Another year has passed us by. I hope all our years are good – great would be even better, but if you are reading this, chances are you’re dealing with a loss, a significant loss.
I keep pushing forward as most of us will. Why? Because it’s not my time yet. I believe we all have a time of expiration like food products. Nothing lasts forever. Some of us might make our choice on when to go but then isn’t that also our predetermined expiration date? I don’t know.
I’ve started following Julie, aka “spilledmilkmomma” on Instagram. She lost her husband just 4 weeks after giving birth to their second child. My oh my, when I think about how my loss is compared to hers… comparing our experiences to others is something we all tend to do, but truthfully no one’s loss is greater than any others. I believe it’s the strength we are given to deal with that loss, it gets us through day by day.
It’s been a year and 8 months since Steve passed away.
Things that I am working to change are:
- I can no longer say in a conversation that he passed away last year, because that was 2021 and now it’s 2023. It’s hard to adjust to the time that’s gone by.
- I can no longer procrastinate around the house. After all, if I don’t complete a task on one day, there is no one to help me out as the workload around the house begins to mount and then I’ll be overwhelmed and just give up.

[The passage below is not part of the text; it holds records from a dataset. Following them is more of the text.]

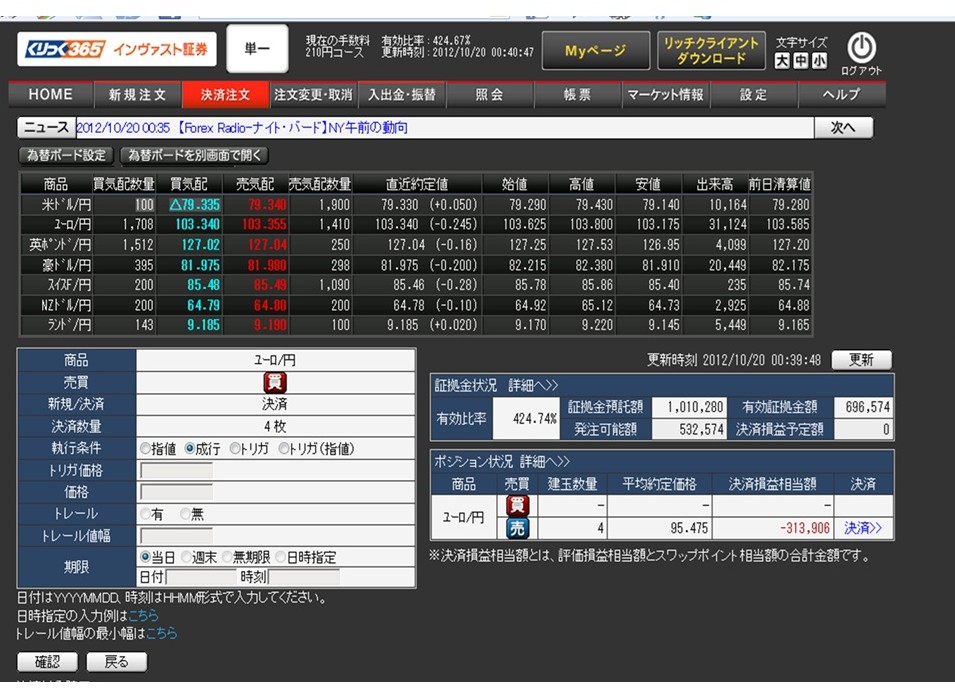Click the 決済>> link for ユーロ/円 position
This screenshot has height=688, width=955.
coord(863,528)
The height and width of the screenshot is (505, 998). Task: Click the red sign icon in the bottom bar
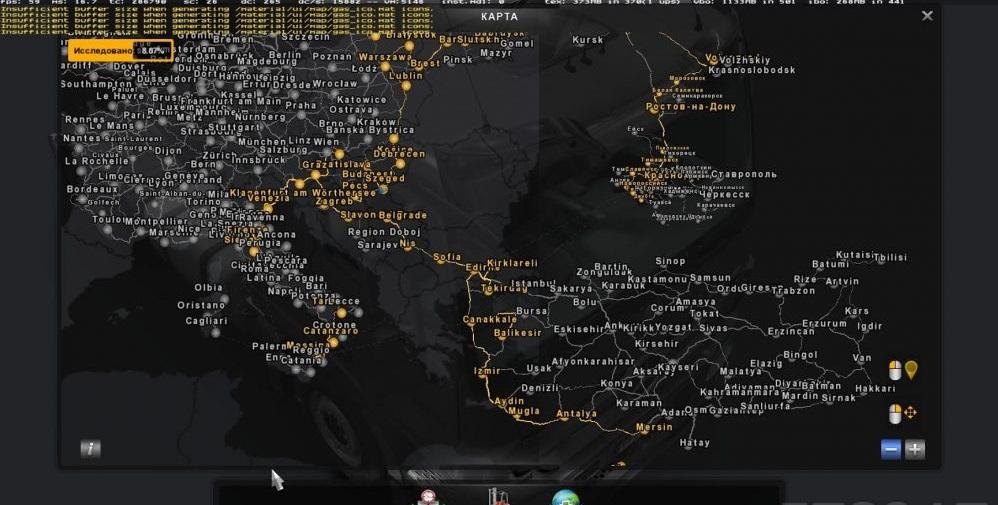click(x=430, y=498)
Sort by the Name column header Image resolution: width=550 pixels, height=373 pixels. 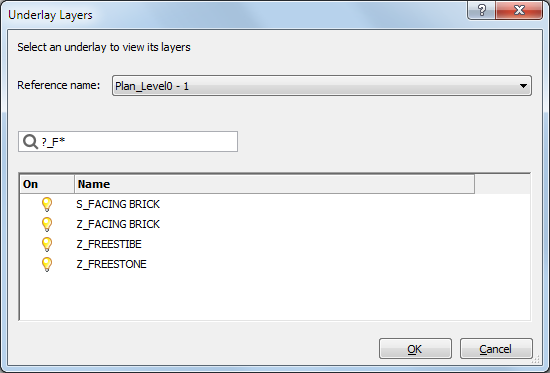tap(274, 184)
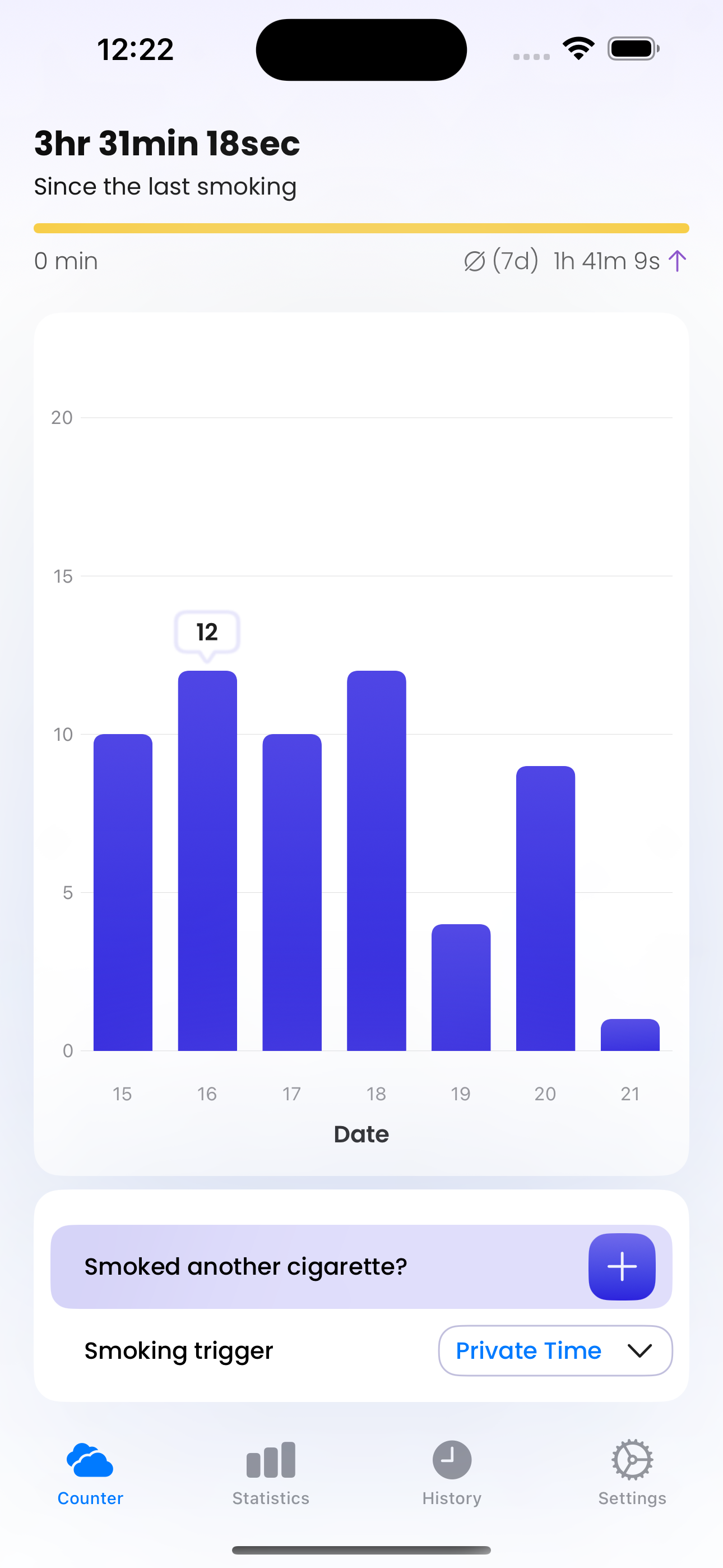Switch to the Statistics tab label
The width and height of the screenshot is (723, 1568).
271,1498
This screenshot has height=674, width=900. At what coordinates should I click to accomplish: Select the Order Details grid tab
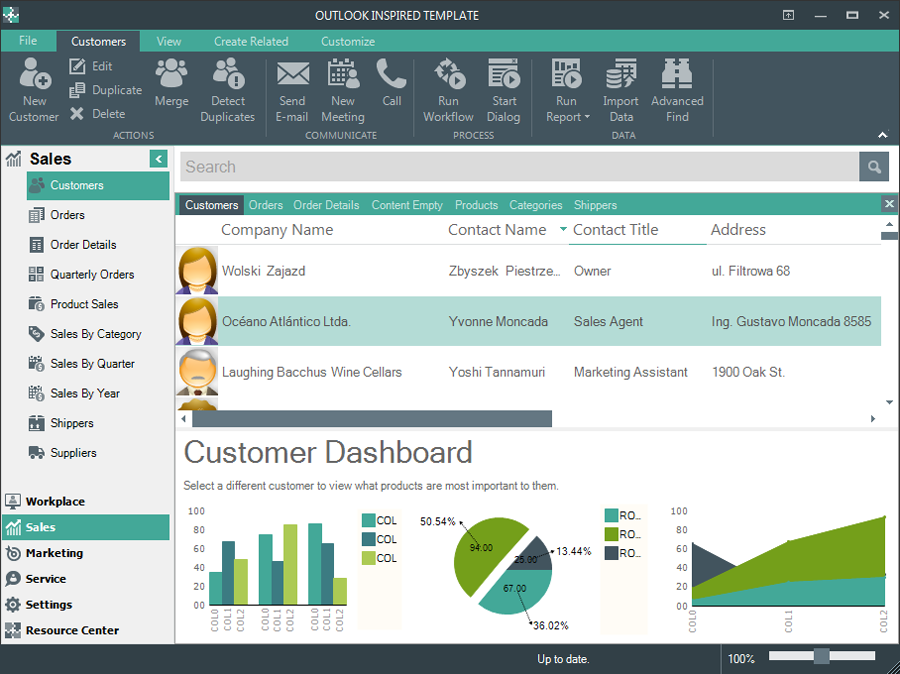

- I vow to eat lunch out at least one time by myself in 2023. Who doesn’t like a great lunch served to them? It’s the hurdle of getting over being by myself that’s the challenge. But I can do it, it’s only lunch… right?

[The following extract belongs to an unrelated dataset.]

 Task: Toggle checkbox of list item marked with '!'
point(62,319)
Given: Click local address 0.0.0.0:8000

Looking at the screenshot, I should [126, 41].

- I need to realize that with inflation, I will also have to curb my spending. And that means cutting back on traveling, getaways that might be needed to remove me from my reality. It means that Steve’s deer will only be fed every other day instead of daily since the price of corn has doubled since he started feeding them and I’ve carried it on.
- But, it also means I will not give up on being that person at the farmers market that pays it forward for just $20 a week. That produce could be much needed by a family and I’m sure it’s just a partial on their bill.
- I will keep on trying to be kind and when my temper gets the best of me, I won’t instantaneously react. I’ll give it time and realize that I’m glad I did because otherwise, that would have made me a rotten tomato. And I believe in karma.
So, there you have it. Not many new resolutions, just improving on me.
I’ll always be a mom.
I’ll always be Steve’s wife.
I’ll always be a sister, friend, cousin, neighbor. But these hats that I wear are those that I will keep trying to improve upon.
So… happy new resolutions to me… and to you!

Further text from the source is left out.